- Instructions for the task:
Copy out the rows starting at the line containing "This screenshot has width=800, height=620." and ending after the line containing "coord(800,144)", with no changes.

----------------

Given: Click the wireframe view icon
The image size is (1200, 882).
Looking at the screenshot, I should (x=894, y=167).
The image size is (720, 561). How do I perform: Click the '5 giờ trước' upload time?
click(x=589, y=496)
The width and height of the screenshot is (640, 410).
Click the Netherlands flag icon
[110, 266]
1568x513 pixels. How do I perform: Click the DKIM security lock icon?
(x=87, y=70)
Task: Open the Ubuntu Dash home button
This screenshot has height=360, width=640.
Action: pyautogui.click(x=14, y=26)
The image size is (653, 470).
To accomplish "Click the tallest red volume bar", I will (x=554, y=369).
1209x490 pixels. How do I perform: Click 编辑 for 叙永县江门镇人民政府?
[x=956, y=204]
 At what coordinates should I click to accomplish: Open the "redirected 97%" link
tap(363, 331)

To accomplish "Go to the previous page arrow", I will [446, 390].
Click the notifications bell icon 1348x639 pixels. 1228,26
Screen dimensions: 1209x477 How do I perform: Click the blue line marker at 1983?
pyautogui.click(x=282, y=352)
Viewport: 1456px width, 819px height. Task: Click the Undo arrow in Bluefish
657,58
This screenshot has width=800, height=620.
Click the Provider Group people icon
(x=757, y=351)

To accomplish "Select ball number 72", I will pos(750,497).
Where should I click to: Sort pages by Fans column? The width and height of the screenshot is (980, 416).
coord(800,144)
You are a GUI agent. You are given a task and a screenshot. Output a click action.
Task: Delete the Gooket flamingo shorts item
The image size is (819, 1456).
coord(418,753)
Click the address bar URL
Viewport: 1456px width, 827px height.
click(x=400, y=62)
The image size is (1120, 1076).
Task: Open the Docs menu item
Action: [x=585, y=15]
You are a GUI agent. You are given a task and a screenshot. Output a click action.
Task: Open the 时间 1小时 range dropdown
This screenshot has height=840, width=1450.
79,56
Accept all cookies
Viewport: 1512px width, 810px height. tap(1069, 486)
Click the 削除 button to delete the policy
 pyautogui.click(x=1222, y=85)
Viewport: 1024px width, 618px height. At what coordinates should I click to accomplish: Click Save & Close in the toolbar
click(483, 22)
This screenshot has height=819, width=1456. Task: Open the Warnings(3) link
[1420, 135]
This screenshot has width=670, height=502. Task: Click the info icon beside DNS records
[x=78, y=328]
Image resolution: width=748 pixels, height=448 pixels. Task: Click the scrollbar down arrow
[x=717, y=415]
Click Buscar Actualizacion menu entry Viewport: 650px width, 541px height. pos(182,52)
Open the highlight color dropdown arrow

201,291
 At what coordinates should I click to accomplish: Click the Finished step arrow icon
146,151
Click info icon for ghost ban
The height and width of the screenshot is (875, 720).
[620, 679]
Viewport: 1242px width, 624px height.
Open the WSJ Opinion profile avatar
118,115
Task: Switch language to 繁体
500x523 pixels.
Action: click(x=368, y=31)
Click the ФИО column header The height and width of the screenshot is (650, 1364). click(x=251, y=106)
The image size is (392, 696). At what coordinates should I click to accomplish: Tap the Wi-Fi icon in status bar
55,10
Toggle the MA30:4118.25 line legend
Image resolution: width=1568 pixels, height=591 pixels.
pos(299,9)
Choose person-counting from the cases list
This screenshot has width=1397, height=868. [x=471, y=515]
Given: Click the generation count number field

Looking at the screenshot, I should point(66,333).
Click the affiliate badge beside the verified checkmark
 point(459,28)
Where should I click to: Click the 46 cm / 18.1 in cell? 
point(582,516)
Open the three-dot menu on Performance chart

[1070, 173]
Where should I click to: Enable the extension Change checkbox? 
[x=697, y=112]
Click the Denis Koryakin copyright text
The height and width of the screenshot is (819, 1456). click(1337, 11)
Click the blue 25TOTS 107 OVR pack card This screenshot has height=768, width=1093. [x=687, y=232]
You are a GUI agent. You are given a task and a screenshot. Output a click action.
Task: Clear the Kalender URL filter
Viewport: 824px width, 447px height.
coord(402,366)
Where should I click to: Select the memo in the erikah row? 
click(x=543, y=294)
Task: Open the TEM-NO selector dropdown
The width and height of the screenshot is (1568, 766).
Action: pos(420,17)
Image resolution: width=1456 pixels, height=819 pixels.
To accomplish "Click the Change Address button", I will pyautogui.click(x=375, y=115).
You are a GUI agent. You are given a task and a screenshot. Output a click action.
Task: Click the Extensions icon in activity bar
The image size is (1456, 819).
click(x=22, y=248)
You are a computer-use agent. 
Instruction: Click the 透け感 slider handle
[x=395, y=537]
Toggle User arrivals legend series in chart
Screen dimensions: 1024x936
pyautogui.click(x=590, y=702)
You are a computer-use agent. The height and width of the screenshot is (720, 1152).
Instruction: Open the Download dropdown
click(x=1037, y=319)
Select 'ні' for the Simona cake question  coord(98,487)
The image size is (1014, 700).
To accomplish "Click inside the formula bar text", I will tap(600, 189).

----------------

- Written answer:
This screenshot has width=800, height=620.
Click the Provider Group people icon
(x=757, y=351)

To accomplish "Select ball number 72", I will pos(750,497).
Where should I click to: Sort pages by Fans column? The width and height of the screenshot is (980, 416).
coord(800,144)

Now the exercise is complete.